### GIVEN DATA
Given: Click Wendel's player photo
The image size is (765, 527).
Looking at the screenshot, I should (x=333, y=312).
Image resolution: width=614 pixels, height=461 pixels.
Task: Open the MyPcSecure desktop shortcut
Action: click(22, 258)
######
DESCRIPTION OF THE TASK: Transcribe the data in full, keeping every character.

RESPONSE:
Given: Click Wendel's player photo
The image size is (765, 527).
Looking at the screenshot, I should (x=333, y=312).
Image resolution: width=614 pixels, height=461 pixels.
Task: Open the MyPcSecure desktop shortcut
Action: click(22, 258)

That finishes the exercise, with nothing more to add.